Health Care Prior to Suicide
September 12, 2014
The authors of a study of health care use by patients who died by suicide have provided additional evidence that medical settings offer important opportunities to identify mental illness and suicidal ideation and to prevent suicide. They recommend training medical providers to recognize and treat suicide risk and using electronic medical records systems to alert health care providers about suicide risk.
The study revealed that 83 percent of the patients who died by suicide had received health care services in the year prior to their death. Half had visited a health care provider in the four weeks before their suicide, and 22 percent in the week before. Only 24 percent of these patients had made a mental health care visit in the four weeks before their suicides.
Half of the patients who died by suicide received a mental health diagnosis in the year before their deaths. Only 24 percent had a mental health diagnosis in the four weeks preceding their suicides. Fewer than 14 percent had ever had a psychiatric hospitalization.

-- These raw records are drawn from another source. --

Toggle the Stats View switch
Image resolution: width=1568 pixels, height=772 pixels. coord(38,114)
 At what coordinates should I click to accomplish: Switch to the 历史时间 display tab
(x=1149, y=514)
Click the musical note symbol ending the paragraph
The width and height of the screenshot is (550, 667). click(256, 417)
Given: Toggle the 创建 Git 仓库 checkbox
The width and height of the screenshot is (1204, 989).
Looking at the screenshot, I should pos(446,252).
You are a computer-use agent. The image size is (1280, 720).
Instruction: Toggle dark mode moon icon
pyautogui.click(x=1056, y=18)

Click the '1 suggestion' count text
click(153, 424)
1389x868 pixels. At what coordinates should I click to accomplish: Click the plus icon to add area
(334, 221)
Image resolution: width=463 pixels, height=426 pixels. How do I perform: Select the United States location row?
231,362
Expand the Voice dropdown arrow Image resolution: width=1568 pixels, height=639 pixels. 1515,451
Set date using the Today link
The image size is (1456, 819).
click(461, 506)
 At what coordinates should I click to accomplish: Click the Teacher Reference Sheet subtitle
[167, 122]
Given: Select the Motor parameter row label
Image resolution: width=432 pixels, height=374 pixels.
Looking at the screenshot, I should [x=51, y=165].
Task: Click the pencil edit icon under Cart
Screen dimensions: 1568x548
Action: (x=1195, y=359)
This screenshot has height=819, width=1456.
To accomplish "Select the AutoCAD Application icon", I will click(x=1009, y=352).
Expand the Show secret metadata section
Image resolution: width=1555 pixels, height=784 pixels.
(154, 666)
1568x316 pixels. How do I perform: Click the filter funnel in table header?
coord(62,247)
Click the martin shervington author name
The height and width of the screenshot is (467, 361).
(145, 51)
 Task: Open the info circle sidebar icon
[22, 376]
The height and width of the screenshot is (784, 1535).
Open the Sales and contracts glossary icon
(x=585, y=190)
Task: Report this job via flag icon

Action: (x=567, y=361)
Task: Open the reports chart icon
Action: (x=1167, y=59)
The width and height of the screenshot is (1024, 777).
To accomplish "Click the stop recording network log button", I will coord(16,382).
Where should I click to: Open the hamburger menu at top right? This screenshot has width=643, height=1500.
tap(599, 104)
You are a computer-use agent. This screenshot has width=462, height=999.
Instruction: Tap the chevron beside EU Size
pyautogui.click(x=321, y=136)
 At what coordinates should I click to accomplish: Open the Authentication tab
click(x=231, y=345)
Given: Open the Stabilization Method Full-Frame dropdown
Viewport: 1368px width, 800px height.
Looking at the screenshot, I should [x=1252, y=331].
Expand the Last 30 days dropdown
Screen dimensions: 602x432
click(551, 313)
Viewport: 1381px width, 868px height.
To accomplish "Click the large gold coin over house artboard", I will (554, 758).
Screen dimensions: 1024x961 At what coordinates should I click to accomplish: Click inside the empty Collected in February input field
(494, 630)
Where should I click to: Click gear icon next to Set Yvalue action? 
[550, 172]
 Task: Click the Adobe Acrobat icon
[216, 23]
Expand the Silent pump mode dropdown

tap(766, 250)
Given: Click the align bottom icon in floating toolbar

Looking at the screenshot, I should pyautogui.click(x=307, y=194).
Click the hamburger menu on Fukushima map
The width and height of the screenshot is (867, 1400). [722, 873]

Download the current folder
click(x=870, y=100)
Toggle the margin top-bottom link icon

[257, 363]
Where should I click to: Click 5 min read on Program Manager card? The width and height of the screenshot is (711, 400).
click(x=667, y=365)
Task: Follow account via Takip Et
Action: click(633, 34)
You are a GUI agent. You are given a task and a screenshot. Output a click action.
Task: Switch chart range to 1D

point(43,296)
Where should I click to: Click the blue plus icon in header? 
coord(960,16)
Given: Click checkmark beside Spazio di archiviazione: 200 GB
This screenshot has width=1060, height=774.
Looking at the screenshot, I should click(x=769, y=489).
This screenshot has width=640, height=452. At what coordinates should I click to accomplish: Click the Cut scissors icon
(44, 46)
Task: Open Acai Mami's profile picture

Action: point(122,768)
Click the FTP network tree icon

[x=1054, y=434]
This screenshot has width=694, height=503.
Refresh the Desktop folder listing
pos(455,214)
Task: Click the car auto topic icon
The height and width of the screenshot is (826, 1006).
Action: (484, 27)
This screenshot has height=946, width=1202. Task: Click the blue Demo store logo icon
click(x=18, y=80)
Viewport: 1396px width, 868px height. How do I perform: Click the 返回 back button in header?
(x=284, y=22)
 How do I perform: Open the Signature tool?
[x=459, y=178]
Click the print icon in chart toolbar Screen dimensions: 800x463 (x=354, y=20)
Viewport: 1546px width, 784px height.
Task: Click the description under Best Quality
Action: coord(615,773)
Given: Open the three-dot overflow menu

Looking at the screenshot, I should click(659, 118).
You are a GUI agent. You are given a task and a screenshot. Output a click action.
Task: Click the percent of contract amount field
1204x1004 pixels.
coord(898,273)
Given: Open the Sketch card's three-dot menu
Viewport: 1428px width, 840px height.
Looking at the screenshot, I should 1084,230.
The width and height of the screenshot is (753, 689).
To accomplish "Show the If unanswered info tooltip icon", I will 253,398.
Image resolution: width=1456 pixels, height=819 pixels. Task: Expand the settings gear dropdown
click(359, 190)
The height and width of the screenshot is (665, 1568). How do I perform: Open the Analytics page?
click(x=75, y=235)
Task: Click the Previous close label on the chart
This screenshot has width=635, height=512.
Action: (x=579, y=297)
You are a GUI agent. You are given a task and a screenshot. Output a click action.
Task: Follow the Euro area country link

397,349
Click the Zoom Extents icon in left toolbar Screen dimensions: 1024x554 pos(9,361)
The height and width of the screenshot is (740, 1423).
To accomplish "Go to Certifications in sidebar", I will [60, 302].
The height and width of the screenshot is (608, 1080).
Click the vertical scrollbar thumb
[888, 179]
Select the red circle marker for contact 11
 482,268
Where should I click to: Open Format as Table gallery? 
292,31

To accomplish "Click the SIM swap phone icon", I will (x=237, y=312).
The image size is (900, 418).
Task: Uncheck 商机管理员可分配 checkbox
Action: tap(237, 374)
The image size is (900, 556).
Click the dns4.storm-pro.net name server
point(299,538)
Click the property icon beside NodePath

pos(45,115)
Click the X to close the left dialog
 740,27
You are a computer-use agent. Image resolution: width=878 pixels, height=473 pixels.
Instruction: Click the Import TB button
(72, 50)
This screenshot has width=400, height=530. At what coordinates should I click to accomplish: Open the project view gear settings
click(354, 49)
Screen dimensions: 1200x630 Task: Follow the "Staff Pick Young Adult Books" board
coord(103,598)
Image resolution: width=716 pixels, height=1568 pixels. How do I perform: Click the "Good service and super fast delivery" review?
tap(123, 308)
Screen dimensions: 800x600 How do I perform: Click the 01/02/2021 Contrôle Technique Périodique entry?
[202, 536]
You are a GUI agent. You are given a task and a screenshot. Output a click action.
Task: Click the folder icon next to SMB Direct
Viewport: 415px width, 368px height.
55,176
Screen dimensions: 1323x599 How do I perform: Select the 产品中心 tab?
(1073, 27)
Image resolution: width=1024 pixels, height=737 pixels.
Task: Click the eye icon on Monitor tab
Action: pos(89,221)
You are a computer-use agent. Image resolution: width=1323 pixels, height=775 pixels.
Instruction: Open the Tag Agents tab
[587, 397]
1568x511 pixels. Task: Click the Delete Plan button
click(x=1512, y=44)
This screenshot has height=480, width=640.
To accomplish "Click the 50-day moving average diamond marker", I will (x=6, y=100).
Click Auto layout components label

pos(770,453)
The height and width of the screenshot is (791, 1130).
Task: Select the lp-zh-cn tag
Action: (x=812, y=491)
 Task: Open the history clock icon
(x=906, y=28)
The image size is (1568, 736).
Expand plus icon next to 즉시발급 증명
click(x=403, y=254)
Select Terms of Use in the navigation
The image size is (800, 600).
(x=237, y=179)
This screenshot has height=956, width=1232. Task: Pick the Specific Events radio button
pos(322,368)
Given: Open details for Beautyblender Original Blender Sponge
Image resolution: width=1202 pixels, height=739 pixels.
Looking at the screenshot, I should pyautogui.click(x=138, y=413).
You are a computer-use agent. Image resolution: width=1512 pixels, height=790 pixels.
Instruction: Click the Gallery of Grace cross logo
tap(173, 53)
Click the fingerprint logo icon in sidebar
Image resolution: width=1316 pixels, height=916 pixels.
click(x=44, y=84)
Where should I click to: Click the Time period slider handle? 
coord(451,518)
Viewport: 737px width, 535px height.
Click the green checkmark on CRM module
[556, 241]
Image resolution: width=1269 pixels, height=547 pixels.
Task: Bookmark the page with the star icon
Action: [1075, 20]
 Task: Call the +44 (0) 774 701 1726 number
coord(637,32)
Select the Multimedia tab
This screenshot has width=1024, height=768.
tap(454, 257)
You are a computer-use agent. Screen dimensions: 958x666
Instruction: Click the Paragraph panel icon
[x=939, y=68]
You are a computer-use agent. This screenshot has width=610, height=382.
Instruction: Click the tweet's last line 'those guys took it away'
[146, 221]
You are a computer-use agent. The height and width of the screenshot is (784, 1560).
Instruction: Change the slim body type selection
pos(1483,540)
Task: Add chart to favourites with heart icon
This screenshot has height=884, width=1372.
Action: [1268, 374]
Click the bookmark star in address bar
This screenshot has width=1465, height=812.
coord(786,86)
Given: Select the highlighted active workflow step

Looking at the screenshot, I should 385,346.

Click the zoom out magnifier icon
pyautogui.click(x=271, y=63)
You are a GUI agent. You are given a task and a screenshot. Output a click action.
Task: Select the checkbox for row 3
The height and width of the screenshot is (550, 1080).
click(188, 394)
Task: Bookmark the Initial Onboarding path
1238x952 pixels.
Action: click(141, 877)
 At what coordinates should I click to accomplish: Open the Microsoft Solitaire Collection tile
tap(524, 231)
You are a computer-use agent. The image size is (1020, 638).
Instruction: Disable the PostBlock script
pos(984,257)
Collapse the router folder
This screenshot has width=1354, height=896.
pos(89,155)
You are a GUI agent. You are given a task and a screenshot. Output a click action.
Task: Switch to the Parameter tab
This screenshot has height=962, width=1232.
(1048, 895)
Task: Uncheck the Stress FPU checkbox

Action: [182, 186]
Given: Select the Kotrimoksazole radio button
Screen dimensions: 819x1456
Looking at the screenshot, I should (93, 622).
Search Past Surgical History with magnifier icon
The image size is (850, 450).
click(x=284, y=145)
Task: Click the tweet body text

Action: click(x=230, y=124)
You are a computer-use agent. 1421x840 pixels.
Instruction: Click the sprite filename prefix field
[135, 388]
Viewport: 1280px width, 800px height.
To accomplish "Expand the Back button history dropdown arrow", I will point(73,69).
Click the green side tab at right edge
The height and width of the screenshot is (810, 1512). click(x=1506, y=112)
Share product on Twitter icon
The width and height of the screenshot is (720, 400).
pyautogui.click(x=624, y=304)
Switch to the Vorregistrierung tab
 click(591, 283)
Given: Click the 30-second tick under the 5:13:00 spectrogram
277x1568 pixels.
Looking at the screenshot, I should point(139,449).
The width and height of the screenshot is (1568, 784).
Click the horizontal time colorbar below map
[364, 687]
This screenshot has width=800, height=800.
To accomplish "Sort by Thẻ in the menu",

The authors conclude that although a psychiatric hospitalization is an important indicator of suicide risk, the small proportion of patients who had been hospitalized demonstrates the importance of integrating suicide prevention into primary care and medical specialty care.
The authors also speculate that electronic medical records could present new possibilities for integrating suicide prevention into medical settings. Patients could complete an electronic suicide screening prior to seeing a health care provider, who would be alerted if the results indicated any suicide risk. Electronic medical record systems could also track whether patients were filling prescriptions for anti-depressants or following through with mental health referrals and treatment.
This summary based on: Ahmedani, B.K., Simon, G.E., Stewart, C., Beck, A., Waitzfelder, B.E., Rossom, R….& Solberg, L.I. (2014). Health care contacts in the year before suicide death. Journal of General Internal Medicine 29(6), 870-877.
SPRC Commentary
The study summarized this week involved eight major health care systems. The authors’ conclusions and recommendations on how these systems could better prevent suicide give added weight to the efforts of the National Action Alliance’s efforts to achieve Zero Suicide in Health and Behavioral Health Care.